De la démocratie représentative à la démocratie continue

Non, la démocratie n’est pas en crise. Ce qui s’épuise, c’est la forme représentative de la démocratie. L’expression «démocratie représentative» ne doit son succès qu’à l’oubli des paroles de Sieyès opposant de manière radicale gouvernement représentatif et démocratie : «Les citoyens qui se nomment des représentants renoncent et doivent renoncer à faire eux-mêmes la loi ; ils n’ont pas de volonté particulière à imposer ; le peuple, dans un pays qui n’est pas une démocratie - et la France ne saurait l’être - ne peut parler, ne peut agir que par ses représentants», écrivait-il. Le passage au suffrage universel, le développement des partis politiques, l’essor du Parlement, l’élection populaire du chef de l’Etat n’ont pas changé fondamentalement la réalité des choses s’ils en ont modifié les apparences. Le principe même du régime représentatif n’est pas atteint et si les Constitutions modernes énoncent le principe du «gouvernement du peuple par le peuple pour le peuple», elles consacrent l’essentiel de leurs dispositions à le déposséder de son pouvoir en organisant et légitimant la parole des représentants et par conséquent l’absence et le silence des citoyens.

C’est cette période constitutionnelle-là qui prend fin. Pas le principe démocratique. Car, au cœur des mouvements sociaux depuis une vingtaine d’années, un autre cycle s’ouvre qui porte l’exigence plus forte d’une démocratie continue. Distincte de la démocratie directe, qui abolit toute distinction entre représentants et représentés, distincte de la démocratie représentative, qui monopolise la fabrication des lois au profit des seuls représentants, elle définit un au-delà de la représentation, non parce qu’elle la supprimerait, mais parce qu’elle transforme et élargit l’espace d’intervention des citoyens en inventant les formes et procédures leur permettant d’exercer un travail politique : le contrôle continu et effectif, en dehors des moments électoraux, de l’action des gouvernants.

Quelles sont les procédures de la démocratie continue ? Le droit pour «tous les citoyens de concourir personnellement à la formation de la volonté générale», inscrit à l’article 6 de la Déclaration de 1789, doit se traduire par l’obligation pour les parlementaires de réunir des assemblées primaires de citoyens dans leur circonscription pour discuter des projets et propositions de loi et recueillir leurs avis avant qu’ils ne soient présentés à l’Assemblée nationale. Obligation renforcée pour les «décisions publiques ayant une incidence sur l’environnement», puisque l’article 7 de la charte dispose que «toute personne a le droit de participer à leur élaboration».

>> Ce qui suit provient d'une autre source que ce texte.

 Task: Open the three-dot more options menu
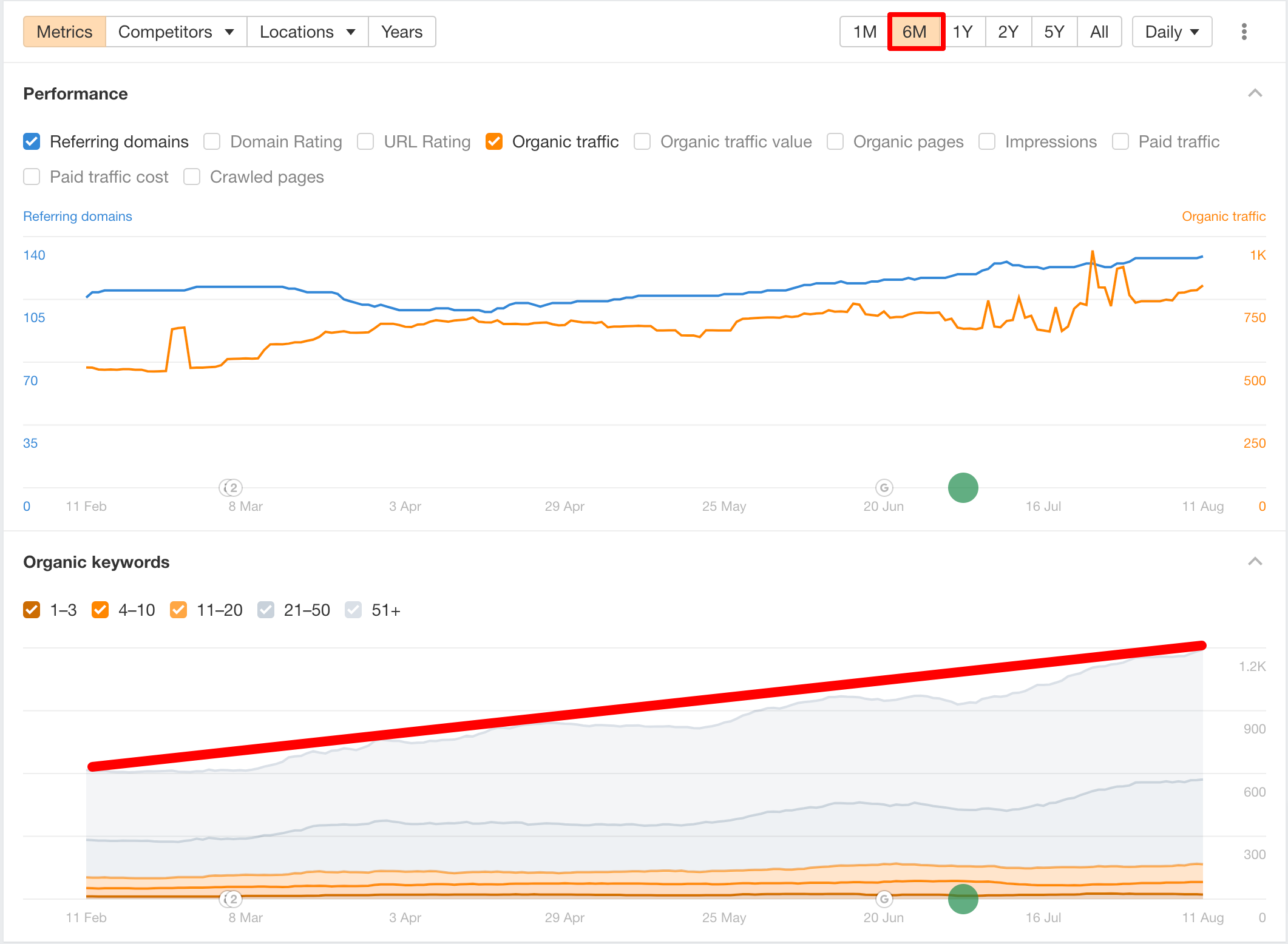pos(1244,32)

Le droit pour tous les citoyens de réclamer, inscrit dans le préambule de la Déclaration de 1789, doit se traduire par le pouvoir de faire inscrire à l’ordre du jour de l’Assemblée nationale la discussion de telle ou telle proposition de loi, le droit d’accéder directement à une Cour constitutionnelle pour lui demander de vérifier la conformité des lois aux droits et libertés garantis par la Constitution et le pouvoir de mettre en cause la responsabilité des représentants qui ne respecteraient pas les principes constitutionnels. Le droit pour tous les citoyens de demander la réunion d’une «convention de citoyens» tirés au sort pour délibérer sur les sujets sociaux, économiques et écologiques avant leur inscription à l’ordre du jour des assemblées parlementaires.

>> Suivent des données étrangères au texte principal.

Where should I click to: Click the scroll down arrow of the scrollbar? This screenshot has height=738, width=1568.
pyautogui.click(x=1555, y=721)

Le droit pour les citoyens qui portent à la connaissance du public des pratiques contraires aux biens communs de bénéficier du statut de lanceur d’alerte civique. Le droit pour tous les citoyens à voir garanties les conditions nécessaires à leur développement, inscrit à l’alinéa 10 du Préambule de 1946, doit se traduire par le droit à un revenu universel de base et le droit à la préservation des biens communs en particulier l’air, l’eau, le sol et à l’accès universel et effectif aux ressources vitales, pour reprendre les mots du projet de Déclaration universelle des droits de l’humanité. La démocratie n’est pas une somme arithmétique de suffrages et les citoyens ne sont pas des intermittents de la vie politique. La démocratie est l’expérience vivante des citoyens inventant en continu les formes de leur vie.

Dominique Rousseau, professeur à l’université Paris-I-Panthéon-Sorbonne.